En lo profundo del Parque Nacional Addo Elephant de Sudáfrica, vivía una leona llamada Jozi. Pasó muchos años cazando y protegiendo a su familia. Pero al envejecer, algo triste sucedió: Jozi fue perdiendo la vista gradualmente. En la naturaleza, una leona ciega no suele sobrevivir mucho tiempo, ya que le resulta casi imposible cazar y escapar de los peligros.
Pero Jozi no estaba sola.
Sus dos hijas, Dawn y Duffy, se negaron a abandonarla. En lugar de dejar que su madre sufriera, la cuidaron a diario. Se convirtieron en las cazadoras de la familia, persiguiendo y capturando cebras, kudúes e incluso imponentes búfalos. Tras cada cacería exitosa, llamaban a Jozi para que las encontrara y compartiera la comida.
Las hermanas permanecieron cerca de su madre, dondequiera que fuera. La guiaban mientras caminaba por las praderas y la protegían de otros leones y depredadores. Su amor y lealtad permitieron que Jozi sobreviviera a pesar de perder la vista.
Durante años, la familia permaneció unida. Gracias a los cuidados de Dawn y Duffy, Josie vivió hasta los 17 o 18 años.
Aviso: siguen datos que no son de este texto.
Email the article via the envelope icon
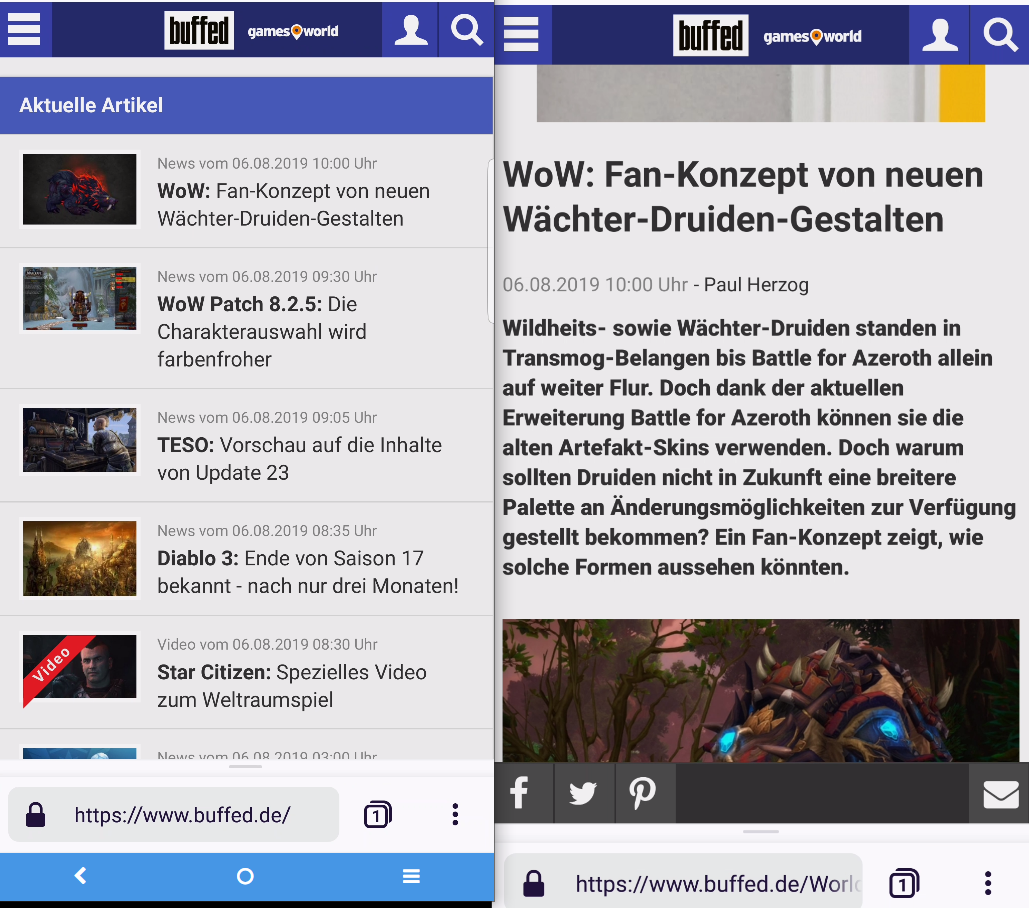 (1000, 792)
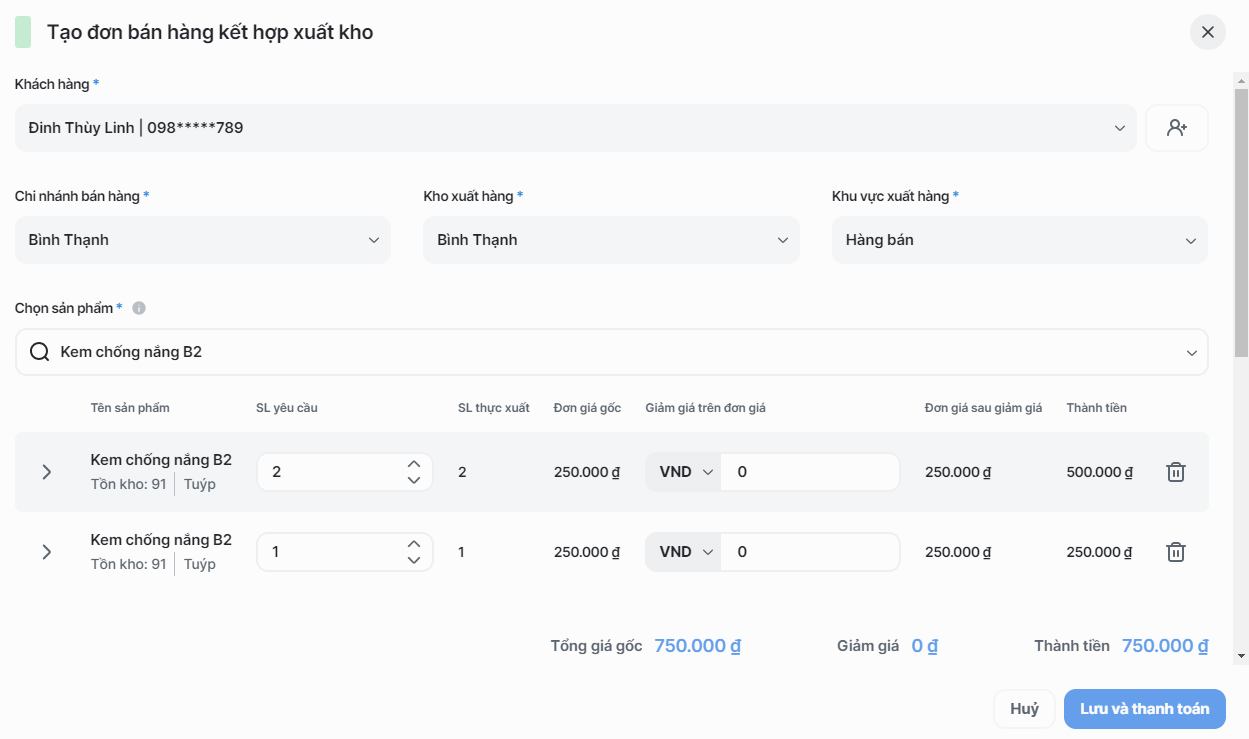This screenshot has height=739, width=1249.
Task: Delete the first Kem chống nắng B2 row
Action: pos(1176,472)
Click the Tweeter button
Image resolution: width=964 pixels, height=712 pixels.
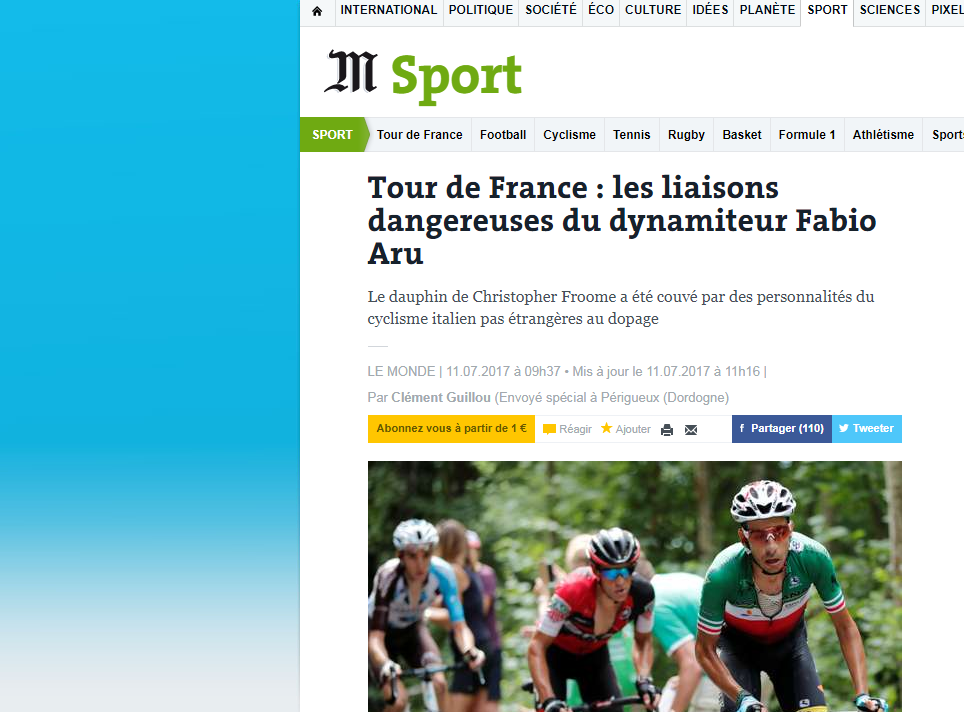(x=867, y=429)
Esto superó con creces la esperanza de vida promedio de una leona salvaje, que suele rondar los 14 o 15 años.
La historia de Josie sorprendió a muchos porque demostró algo poco común en la naturaleza. Sus hijas no la abandonaron cuando las cosas se pusieron difíciles. Permanecieron a su lado, la cuidaron y la ayudaron a sobrevivir durante más de cinco años.
Su historia es un hermoso recordatorio de que el amor, la lealtad y la familia pueden encontrarse incluso en el corazón de la selva.